Michael didn’t bother to say good-bye. When Jared spoke, Michael turned away from him and started walking along the river toward the bridge to Virginia. I waited in the shadows, watching Jared. I knew he wasn’t above shooting his friends in the back. Jared didn’t move. He watched Michael walk away until his silhouette disappeared in the darkness.
“Fuck,” I heard Jared whisper beneath his breath. “What did you just do, Jared?” he asked himself. Then he turned and started walking away. He’d taken only about ten steps before I decided what I was going to do. Michael was gone. I followed Jared. Even after everything I’d heard, the only words that kept echoing through my head were I’ll kill the evil little fucker myself.

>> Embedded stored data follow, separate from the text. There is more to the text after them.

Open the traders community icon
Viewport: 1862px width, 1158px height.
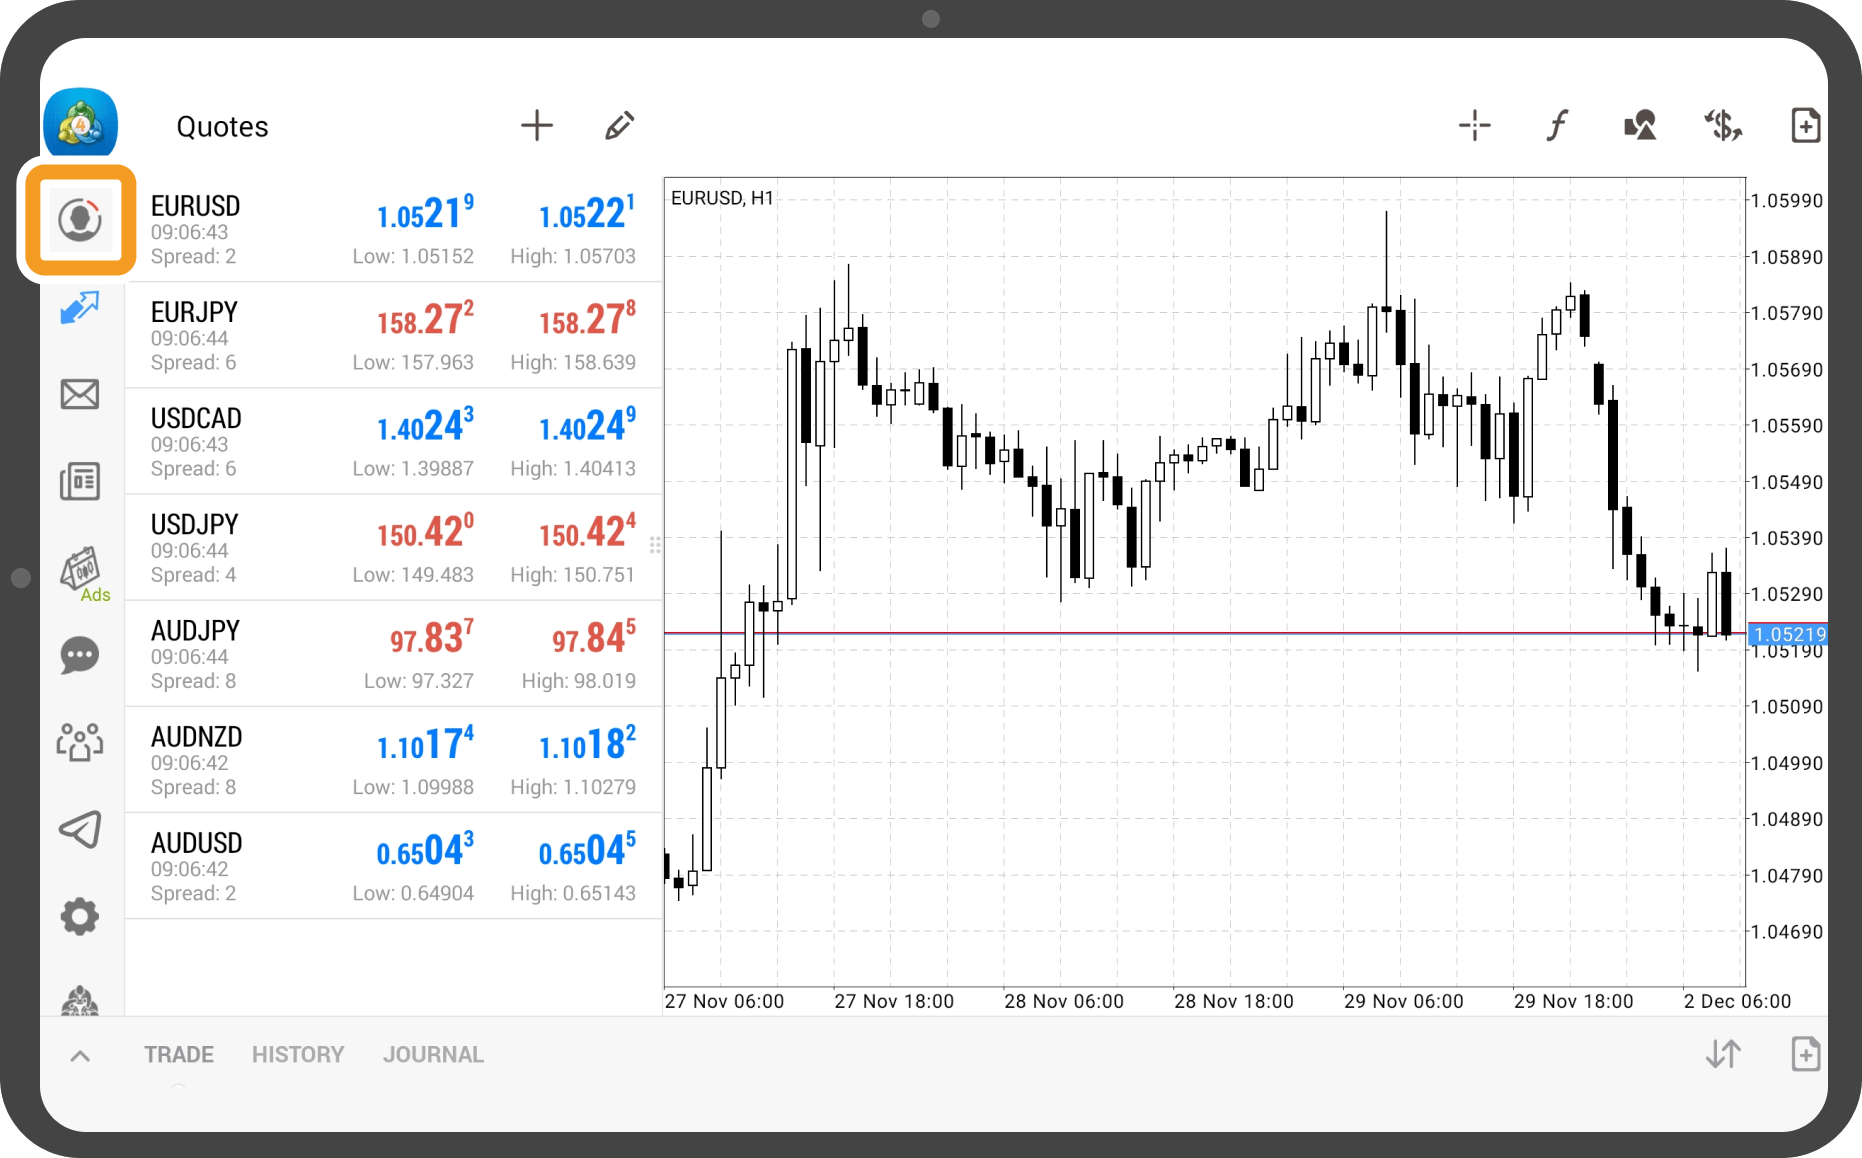80,742
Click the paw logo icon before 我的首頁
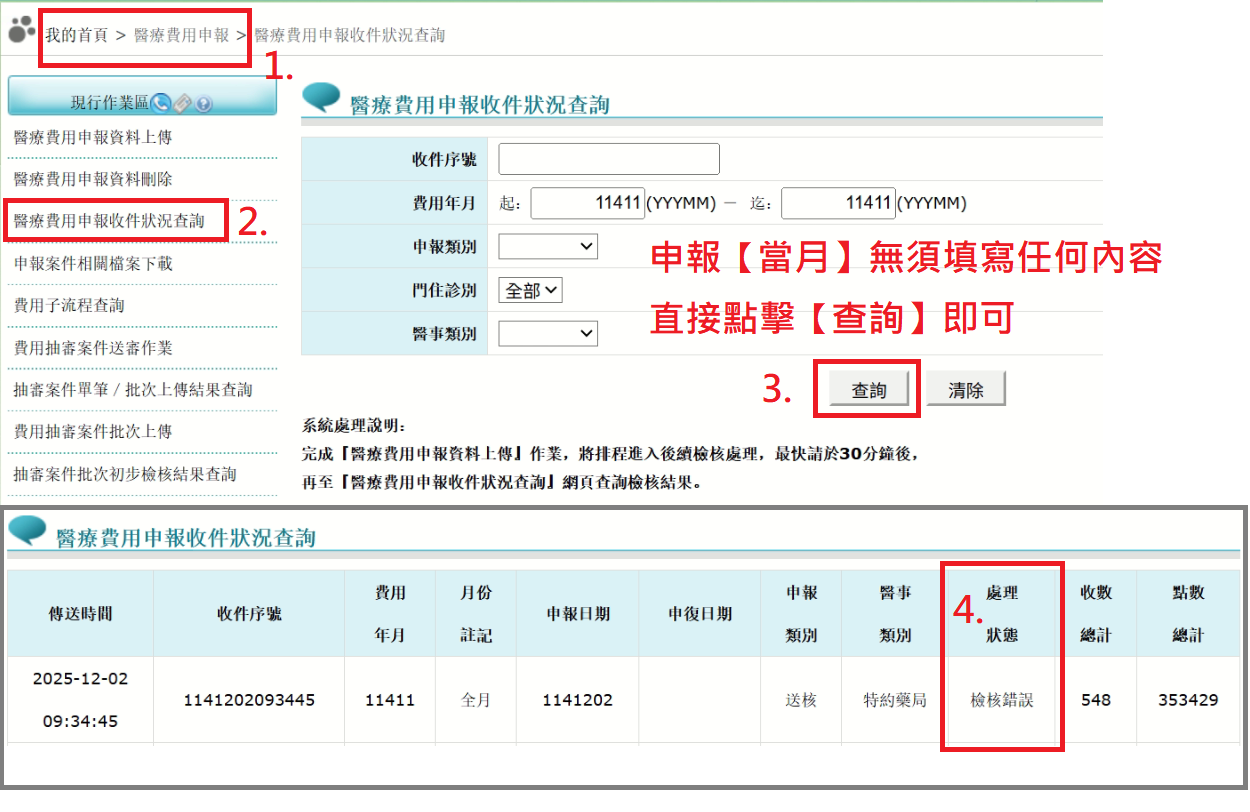This screenshot has height=812, width=1250. [x=21, y=32]
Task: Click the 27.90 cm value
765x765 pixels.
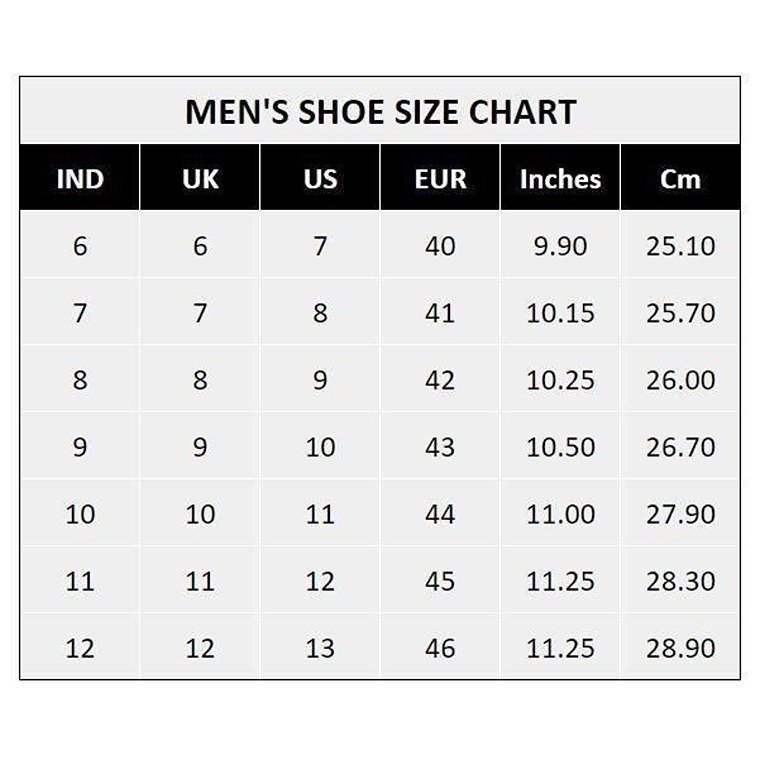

I kept the gun in my hand, holding it down near my waist. The path that Jared was walking down was empty except for him. I didn’t worry about hiding myself anymore. I started walking faster, making up the distance between the two of us. Jared started moving quickly now too. I don’t think he saw me, but he must have felt something behind him. I had to double my pace. Soon I closed the gap between us to little more than ten feet. Clara’s people taught me how to use the gun. Lesson number one was never aim a gun at someone you weren’t willing to shoot.
It was clear now that he knew that I was following him. I kept watching his hand, watching to see if he would go for a weapon. If he did, I would have to move more quickly than I wanted to. I was worried that speed could lead to mistakes. I had to trust my training. Strips of moonlight shone through the trees. Jared stepped quickly between darkness and light. I wanted to reach him before he got out of the park, before he got somewhere where someone might try to help him. I kept my strides long and even and was able to close the gap between us until I was almost touching him.